Zwei langjährige Beschäftige der Bundestagsfraktion der Linken schildern, wie sie den Bruch innerhalb der Fraktion miterlebten und wie es bei ihnen weitergeht, wenn die Fraktion aufgelöst wird.
Kolja Fuchslocher arbeitet seit 13 Jahren als Fachreferent für Kinder- und Jugendpolitik in der Bundestagsfraktion der Partei "Die Linke". "Dort bearbeite ich alle Themen rund um Kinder- und Jugendarmut, Kinder- und Jugendhilfe inklusive Kita und Kinderschutz sowie Kinderrechten", erklärt er im Gespräch mit unserer Redaktion. Doch wird diese Arbeit schon bald enden.
Ihm habe die Arbeit in der Bundestagsfraktion sehr gut gefallen. Fachreferent im Deutschen Bundestag zu sein, sei eine vielfältige, kommunikative und auch kreative Beschäftigung. "Wir als Referenten füllen das politische Arbeiten durch unsere Anreicherungen, Analysen und Netzwerke mit Leben und Inhalten." Das Schöne daran ist laut Fuchslocher, der selbst in der Linken ist, aber auch, dass man bundespolitische Debatten anstoßen und somit Dinge in Bewegung bringen kann. Er sagt: "Ich hätte die Arbeit gerne weitergeführt."

» **Deine Aufgabe**
Wie lange arbeitet Kolja Fuchslocher laut dem Text über die Linksfraktion im Bundestag schon als Fachreferent? Die Einträge werden hierfür nicht gebraucht.

» **Einträge im Überblick**
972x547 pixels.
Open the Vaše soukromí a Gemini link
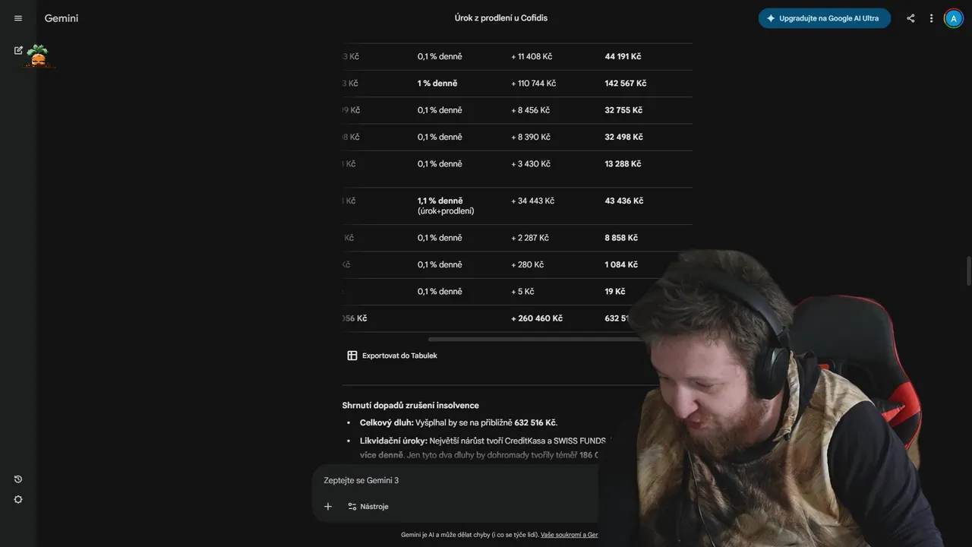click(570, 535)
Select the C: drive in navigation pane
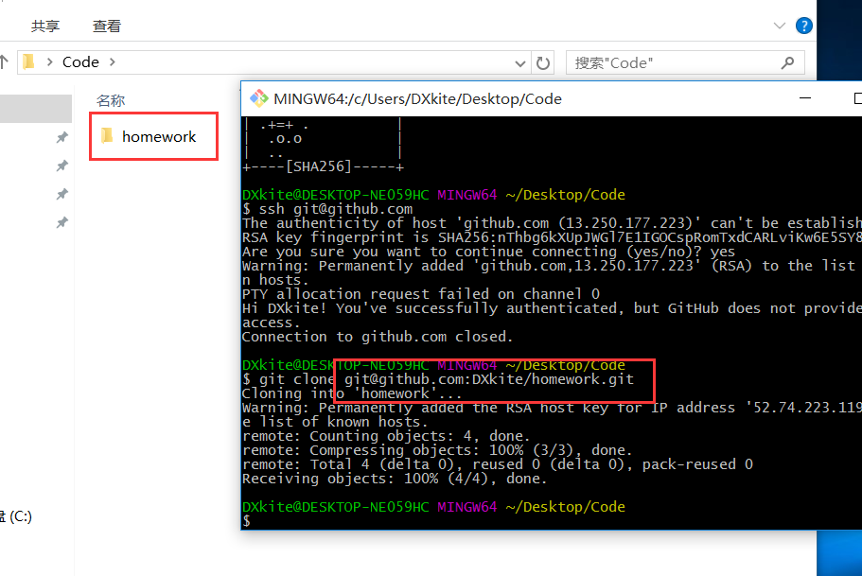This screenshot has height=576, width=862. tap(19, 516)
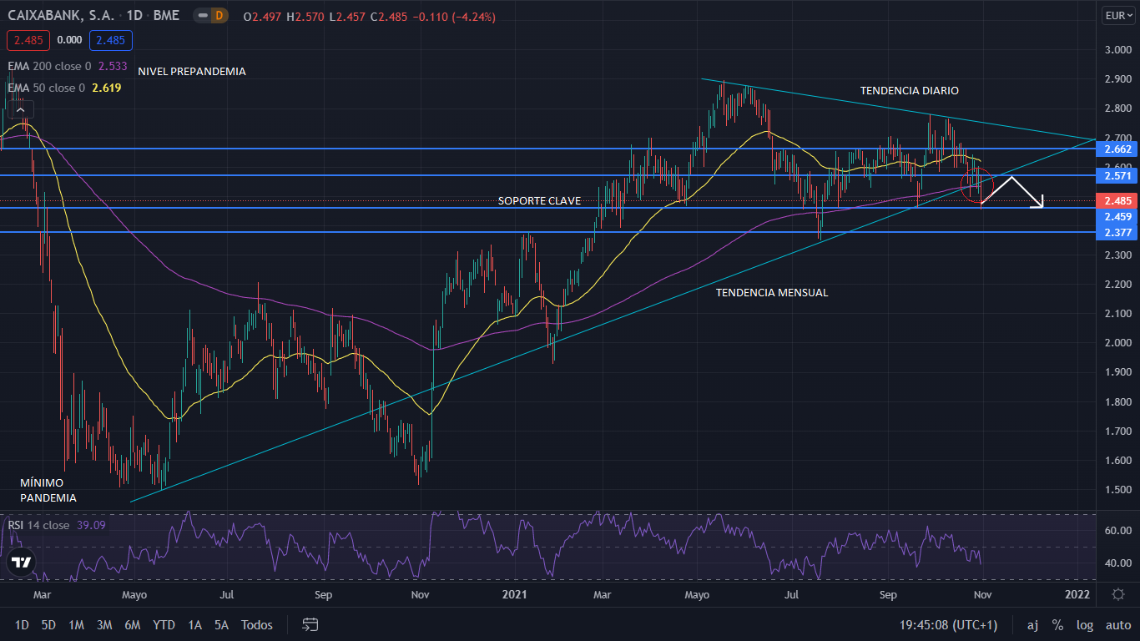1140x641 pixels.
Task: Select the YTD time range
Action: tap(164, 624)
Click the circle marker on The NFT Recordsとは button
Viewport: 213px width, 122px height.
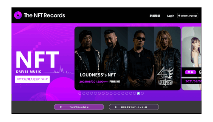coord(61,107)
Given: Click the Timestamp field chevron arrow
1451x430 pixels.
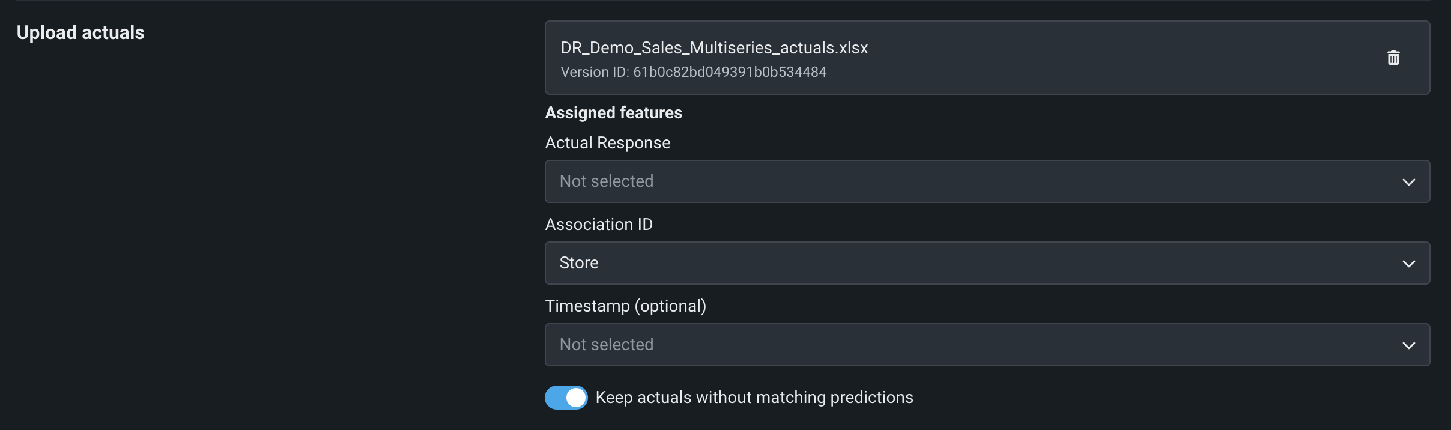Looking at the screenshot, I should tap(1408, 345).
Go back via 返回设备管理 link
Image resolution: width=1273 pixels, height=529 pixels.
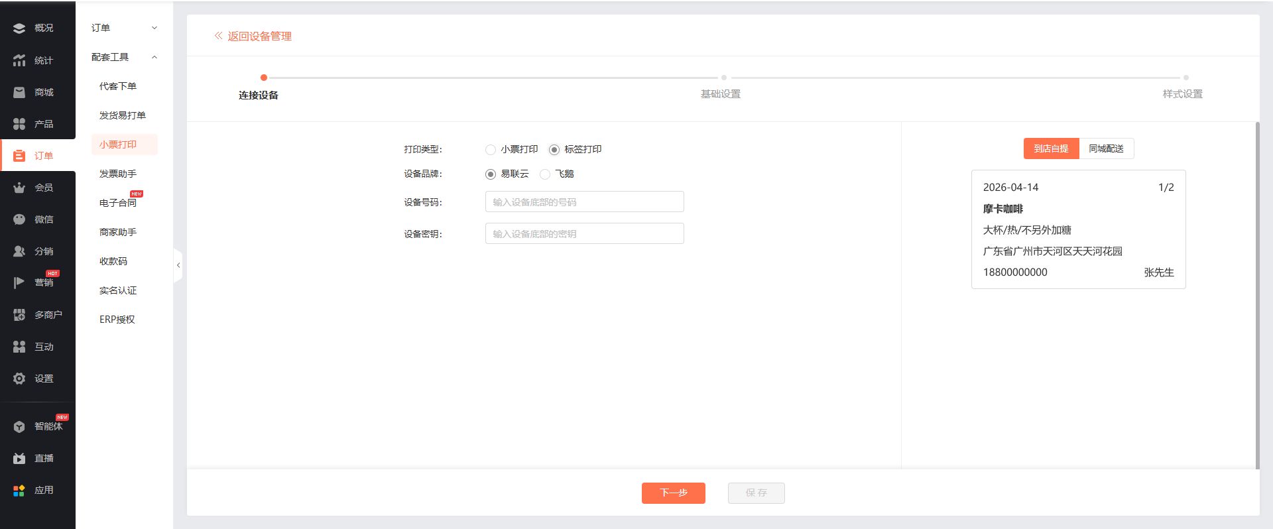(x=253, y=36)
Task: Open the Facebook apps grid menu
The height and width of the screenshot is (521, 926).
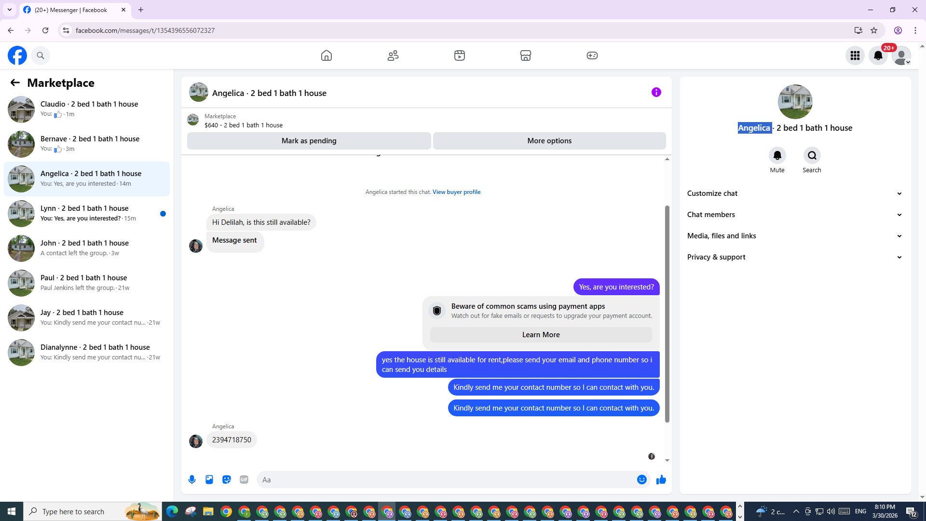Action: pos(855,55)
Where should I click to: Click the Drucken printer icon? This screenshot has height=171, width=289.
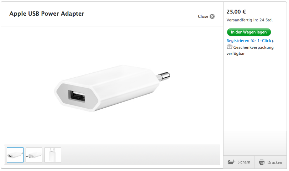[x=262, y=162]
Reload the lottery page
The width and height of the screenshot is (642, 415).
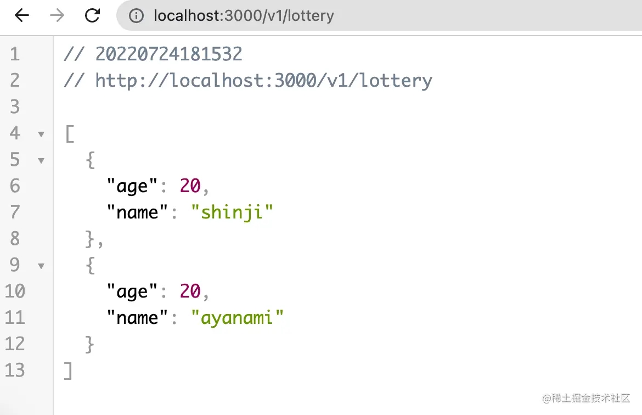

» **Vollständige Antwort**
Seit 13 Jahren.